Prove reverse implication

Assume that \( a \) divides \( b \) and \( b \) divides \( a \). This means there exist integers \( m \) and \( n \) such that \( b = am \) and \( a = bn \). Substituting the first equation into the second we get \( a = a(mn) \). Division by \( a \) is permissible when \( a ≠ 0 \). Then the equation simplifies to \( 1 = mn \). The integers \( m \) and \( n \) can only equal either \(1\), \(-1\), meaning that \( a = ±b \). But since \( a \) and \( b \) are both divisors of each other, they have to be positive, leading to \( a = b \). This verifies the statement 'if \( a \) divides \( b \) and \( b \) divides \( a \) then \( a = b \)'.

Key concepts

Divisibility

Divisibility is a central concept in number theory. In simple terms, an integer \( a \) is said to divide another integer \( b \) if there exists an integer \( k \) such that \( b = a \cdot k \). This means \( b \) can be expressed as a multiple of \( a \), and there is no remainder left over.

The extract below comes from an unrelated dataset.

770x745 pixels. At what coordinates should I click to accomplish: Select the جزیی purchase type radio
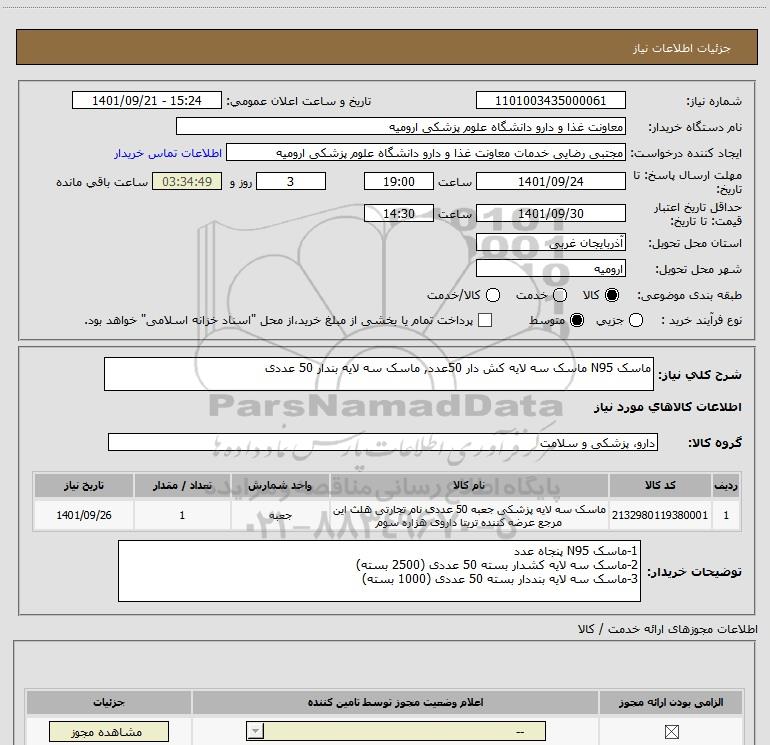tap(637, 320)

• If \( a \) divides \( b \), we often write this relationship as \( a | b \).
• Divisibility is a foundational idea for understanding prime numbers, greatest common divisors, and least common multiples.
• If \( a = 1 \), then any integer is divisible by \( a \) because \( b = 1 \cdot b \).

Understanding divisibility helps solve many mathematical problems as it lays the groundwork for further exploration into more complex topics like modular arithmetic and factorization.

Integers

Integers are the set of whole numbers that include all positive and negative numbers, as well as zero. They form the backbone of number theory.

• Numbers like -3, 0, and 7 are all integers.
• Integers do not include fractions or decimals.
• They can be seen on the number line, extending infinitely in both positive and negative directions.

This makes them critically important in problems where whole quantities are essential—like counting, ordering, and equally significant in mathematical proofs.

Biconditional Statements

A biconditional statement is a logical statement that declares two conditions are logically equivalent—they hold true together or they do not hold true at all.

• Symbolically, this is represented as \( p \Leftrightarrow q \), meaning "\( p \) if and only if \( q \)".
• Such statements necessitate proving two implications: \( p \rightarrow q \) and \( q \rightarrow p \).
• They are useful in proofs where precision and clarity of relationships are necessary.

In the context of the exercise, the statement involves showing two integers are equivalent because one divides the other and vice versa.

Mathematical Proofs

Mathematical proofs are logical arguments that demonstrate the truth of a given statement or theorem. They are crucial for establishing certainty and rigor in mathematics.

• Proofs often begin with assumptions followed by logical deductions.
• They may involve direct proofs, contrapositive proofs, or contradiction.
• The purpose is to show that a statement holds true universally, not just in specific instances.

In number theory, proofs help formalize concepts such as divisibility and properties of integers. The exercise showcases an example of a biconditional proof, where two implications need to be established clearly, leveraging concepts such as divisibility.